* _Exercise task A_
According to the passage on the Ding surname, how common was Ding in Mainland China in 2019?
* _Exercise task B_
From the passage on the Ding surname, copy everything from "Distribution" down to "in his honor.".

-- Start of Selected extract --

Ding () is a Chinese family name. It consists of only 2 strokes. The only two characters that have fewer strokes are "一" and "乙".

Distribution
In 2019 it was the 48th most common surname in Mainland China.

Origins
There are four main hypothesized sources of Ding:

The earliest record of this surname in history was the Duke of Ding during the Shang Dynasty.
The name derived from the ancestral surname Jiang. Duke Ding of Qi was the second recorded ruler of the State of Qi. After his death, his descendants adopted his posthumous name Ding as their clan name in his honor. 
During Spring and Autumn period, the descendants of Duke Ding of Song also used Ding as their last name. 
During the Three Kingdoms period, a general, Sun Kuang of the Wu kingdom, accidentally burnt the food supply and as a punishment, the king Sun Quan ordered this general to change his last name to Ding; the king did not want to bear the same last name as the general.

The Ding hometown is supposedly northwest of Dingtao (定陶), Shandong.

Hui ethnic group

Among the Hui Muslims, the surname Ding is thought to originate from the last syllable of the Arabic honorific "ud-Din" or "al-Din" (as in, for example, the name of the Bukharan Muslim Sayyid Ajjal Shams ud-Din (1210–1279; also spelled al-Din), who was appointed Governor of Yunnan by the Mongol Yuan dynasty).

-- End of Selected extract --
-- Start of Data segment --

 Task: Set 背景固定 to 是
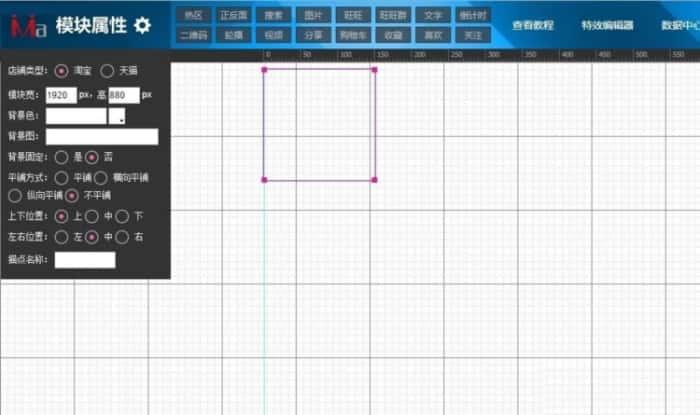point(62,157)
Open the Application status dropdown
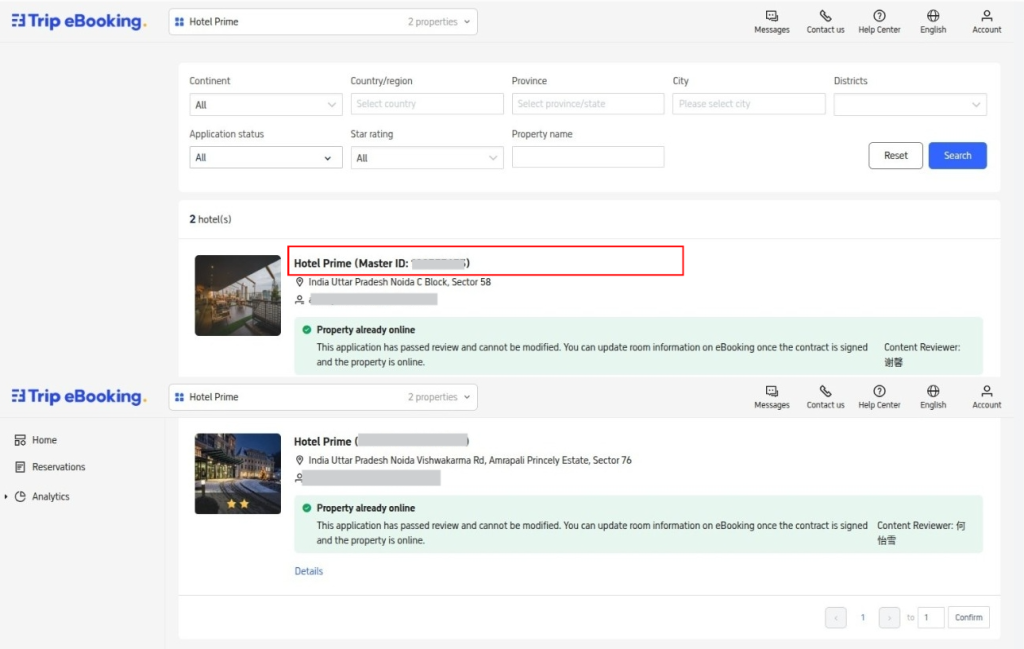Image resolution: width=1024 pixels, height=649 pixels. 266,157
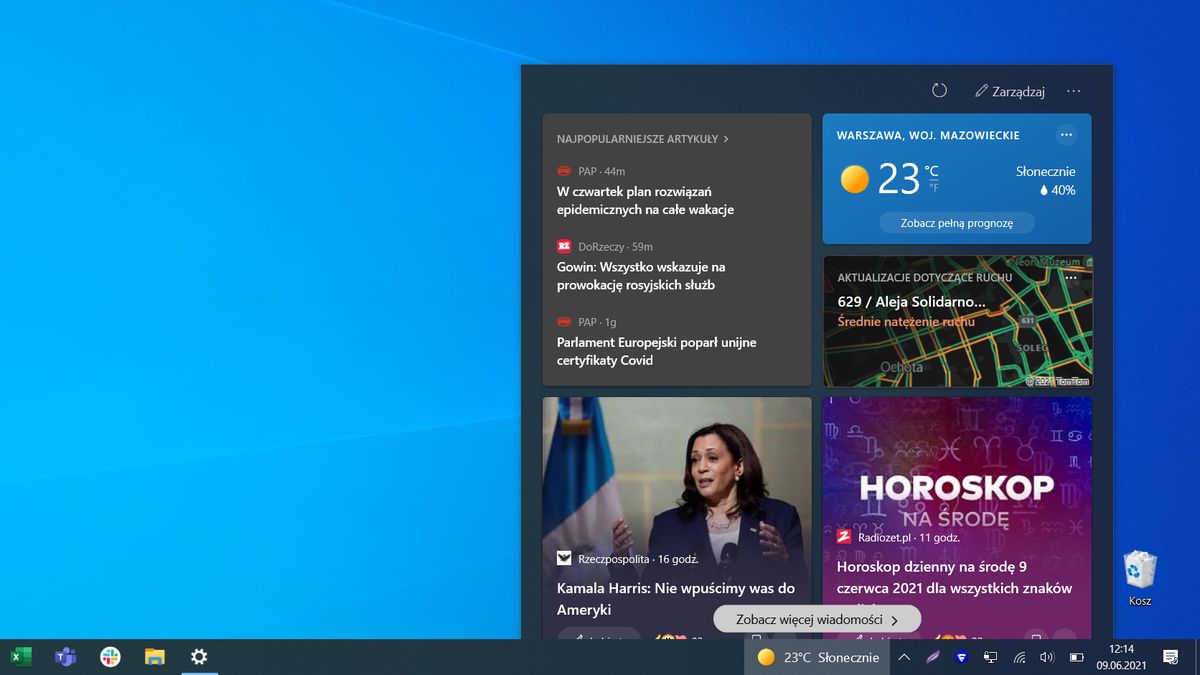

-- End of Data segment --

* _Full output A_
It was the 48th most common surname in Mainland China.

* _Full output B_
Distribution
In 2019 it was the 48th most common surname in Mainland China.

Origins
There are four main hypothesized sources of Ding:

The earliest record of this surname in history was the Duke of Ding during the Shang Dynasty.
The name derived from the ancestral surname Jiang. Duke Ding of Qi was the second recorded ruler of the State of Qi. After his death, his descendants adopted his posthumous name Ding as their clan name in his honor.